En: met kleine lettertjes j.s. kreeg ik ook ruimte voor wat ik nu cursiefjes noem. Zoals deze Rookkolom.
Op weg naar huis, na een dag ontspanning onder de zon en te midden van geuren en kleuren en veel gekke mensen, ontdekte ik plotseling boven in volle bloei staande fruitbomen een recht omhoog wolkende kolom zwart- en geel grijze rook. Hierop afgaande en in de veronderstelling, dat er iets in brand stond, kwam ik in het naburige plaatsje M., waar inderdaad in een van zijn smalle straatjes brand was. Pardon, woedde, ondanks mijn geringe kennis op dit gebied, meende ik zelfs te kunnen constateren dat wat er woedde een uitslaande brand was. Tientallen mensen omzoomden de plaats waar de brand eerst was uitgebroken en nu woedde, daarmee uiting gevend aan hun drang naar- en gevoel voor sensatie, en een brand is nu eenmaal een aantrekkelijk schouwspel voor jong en oud.
Gretig golfden de vlammen van de vuurzee door de onbewoonbaar verklaarde en in dit geval ook werkelijk onbewoonde woning. Uiteraard was de plaatselijke brandweer na het kraaien van de rode haan vrijwillig uitgerukt en blij met dit zondagse karwei aan het blussen getogen. Voor het gemak en dicht bij een water stond een brandweerwagen op een paar honderd meter van het brandende perceel water te pompen. Een van de brandweerlieden had tot taak een verbinding te onderhouden tussen beide van elkaar afhankelijke objecten. Om de bevelen zo snel mogelijk door te geven deed hij dat per fiets.
Aan de voorzijde werd de brand aanvankelijk bestreden met twee onderdrukte stralen. Aan de achterzijde was de druk hoger en viel de meeste lol te beleven. De bewoner van het belendende perceel, wanneer er geen brand is de buurman genoemd, rekende het tot zijn plicht de brandweer terzijde te staan door aanwijzingen te geven. Hij had zijn hoofd buiten het zolderraampje gestoken, liet onder grote hilariteit van het publiek bijna het ruitje uit zijn handen glippen en schreeuwde onduidelijke bevelen.

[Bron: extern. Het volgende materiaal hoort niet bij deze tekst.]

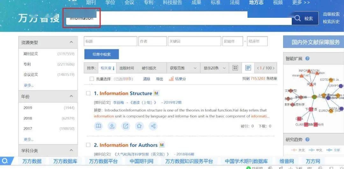
Task: Open the 高级检索 link
Action: pos(331,14)
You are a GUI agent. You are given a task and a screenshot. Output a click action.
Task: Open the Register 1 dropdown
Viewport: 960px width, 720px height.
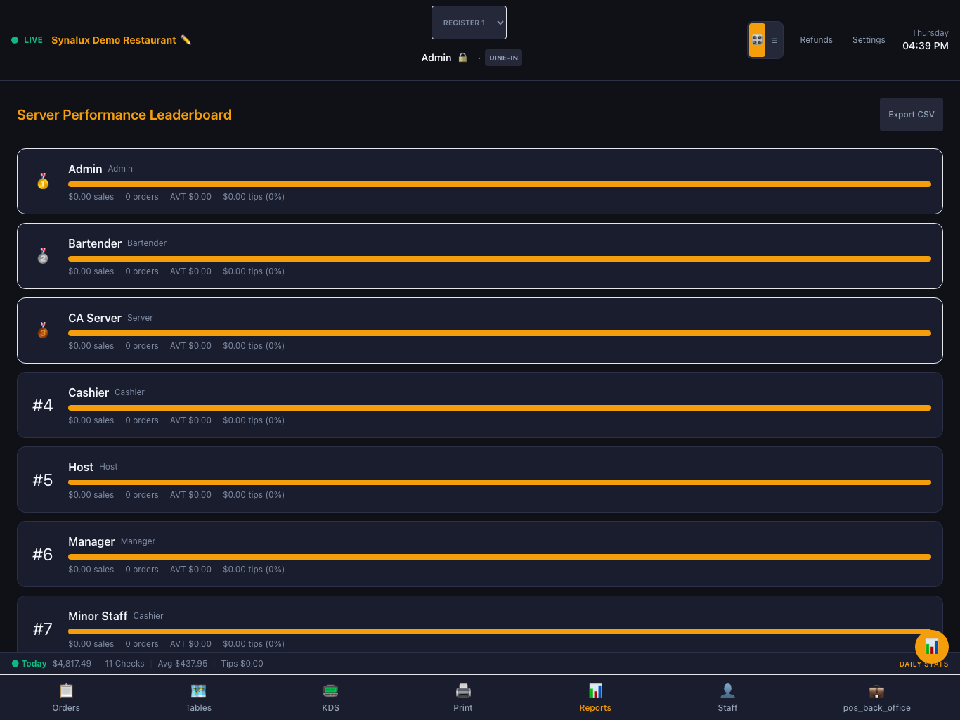coord(469,23)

Om de mensen nog meer te vermaken spoot één der spuitgasten zo nu en dan in de richting van de man op zolder, zodat deze aan de verzekering tenminste waterschade kon opgeven. Er werd trouwens over het algemeen met veel plezier gespoten, vooral op plaatsen waar het niet nodig was. En dat maakt een brand zo verrukkelijk voor publiek en acteurs en ik schrijf onder het genot van een rokende sigaret weer een kolommetje vol.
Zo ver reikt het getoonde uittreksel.